Role: Orchestrators of the immune response by activating and directing other immune cells.
Mechanism: Recognize antigens presented by MHC Class II on professional antigen-presenting cells (APCs) like dendritic cells, macrophages, or B cells.
Subtypes:
Th1 Cells:
- Promote cell-mediated immunity.
- Activate macrophages and CD8+ T cells.
- Key cytokines: IFN-γ, IL-2.
- Defense against: Intracellular pathogens (e.g., viruses, some bacteria).
Th2 Cells:
- Promote humoral immunity (B cell activation and antibody production).
- Key cytokines: IL-4, IL-5, IL-13.
- Defense against: Extracellular pathogens (e.g., helminths, allergens).
Th17 Cells:
- Drive inflammation and recruit neutrophils.

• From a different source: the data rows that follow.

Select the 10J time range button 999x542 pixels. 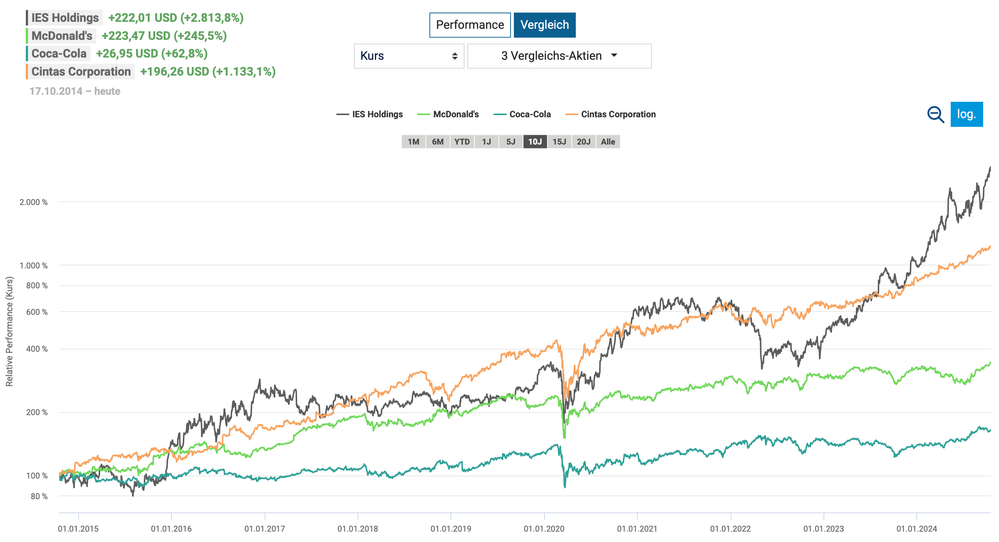point(535,141)
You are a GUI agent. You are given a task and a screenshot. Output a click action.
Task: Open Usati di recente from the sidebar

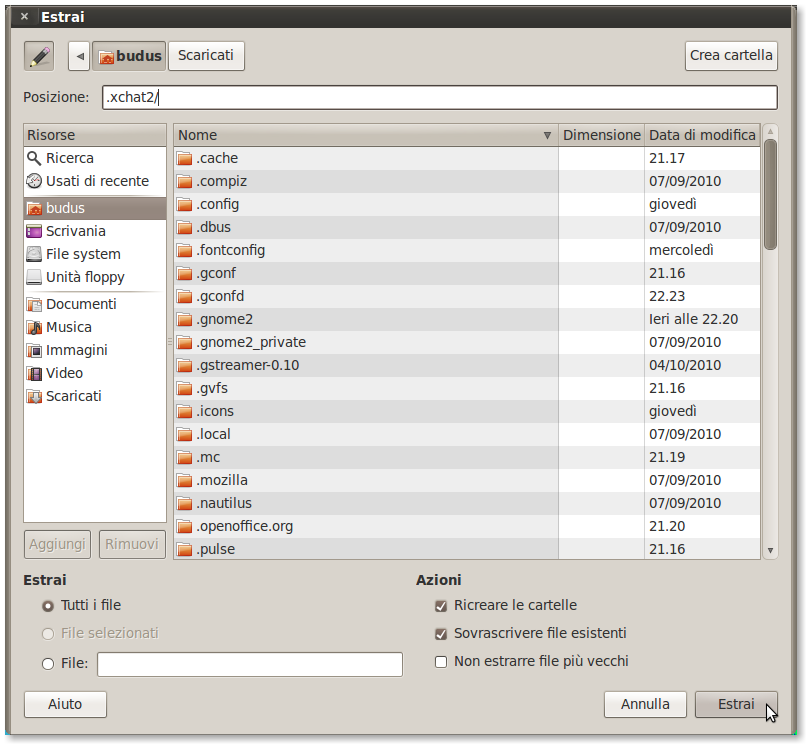click(x=85, y=181)
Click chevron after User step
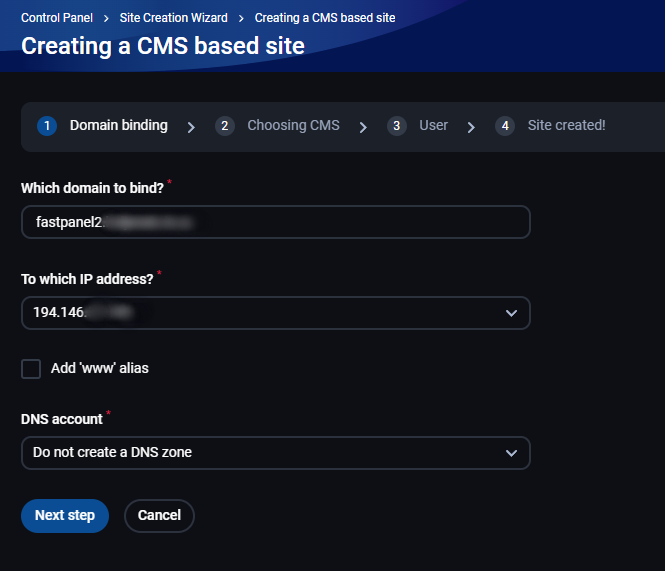The height and width of the screenshot is (571, 665). tap(471, 127)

- Key cytokines: IL-17, IL-22.
- Defense against: Extracellular bacteria and fungi.
T Follicular Helper Cells (Tfh):
- Assist B cells in germinal centers to produce high-affinity antibodies.
- Key cytokines: IL-21, IL-4.
name the role, mechanism and what they defend against for CD8+ cells.
Role: Kill infected, cancerous, or damaged cells directly.
Mechanism: Recognize antigens presented by MHC Class I on any nucleated cell.
Effector Mechanisms:
Release perforin (forms pores in the target cell) and granzymes (trigger apoptosis).
Secrete IFN-γ to inhibit viral replication.
Defense Against: Intracellular pathogens (e.g., viruses) and tumor cells.
outline the different types, role and mechanism for regulatory T cells.
Role: Suppress and regulate immune responses to prevent autoimmunity and excessive inflammation.
Mechanism:
Recognize antigens presented on MHC Class II.
Secrete inhibitory cytokines: IL-10, TGF-β.
Directly suppress effector T cells and APCs.
Types:
Natural Tregs (nTregs): Develop in the thymus.
Induced Tregs (iTregs): Differentiate in the periphery.
outline the role and the different types of memory T-cells.
Role: Provide long-lasting immunity by remembering specific pathogens.
Types:
- Central Memory T Cells (Tcm): Reside in secondary lymphoid tissues and respond quickly upon re-exposure.
- Effector Memory T Cells (Tem): Circulate in peripheral tissues and provide immediate effector responses.
- Tissue-Resident Memory T Cells (Trm): Remain in tissues where the infection occurred.
outline the role and mechanism of gamma delta T cells and what they defend against.
Role: Act as a bridge between innate and adaptive immunity.
Mechanism:
Recognize antigens without the need for MHC presentation.
Produce inflammatory cytokines and exhibit cytotoxic activity.
Defense Against: Mucosal pathogens and stress-induced damage.
outline the role and mechanism of natural killer T cells and what they defend against.
Role: Share features of both T cells and natural killer (NK) cells.
Mechanism:
Recognize lipid antigens presented by CD1d molecules (non-classical MHC).
Produce cytokines like IFN-γ and IL-4.
Defense Against: Tumors and pathogens, particularly in mucosal tissues.
outline what is clonal selection and expansion.
Once activated, the T cell undergoes clonal selection and clonal expansion.
Clonal Selection:
The activated T cell proliferates, producing a clone of identical cells that are specific to the same antigen.
Clonal Expansion:
The selected T cells expand rapidly, forming a large population of T cells that can recognize the same pathogen.
These cloned T cells differentiate into either effector T cells or memory T cells.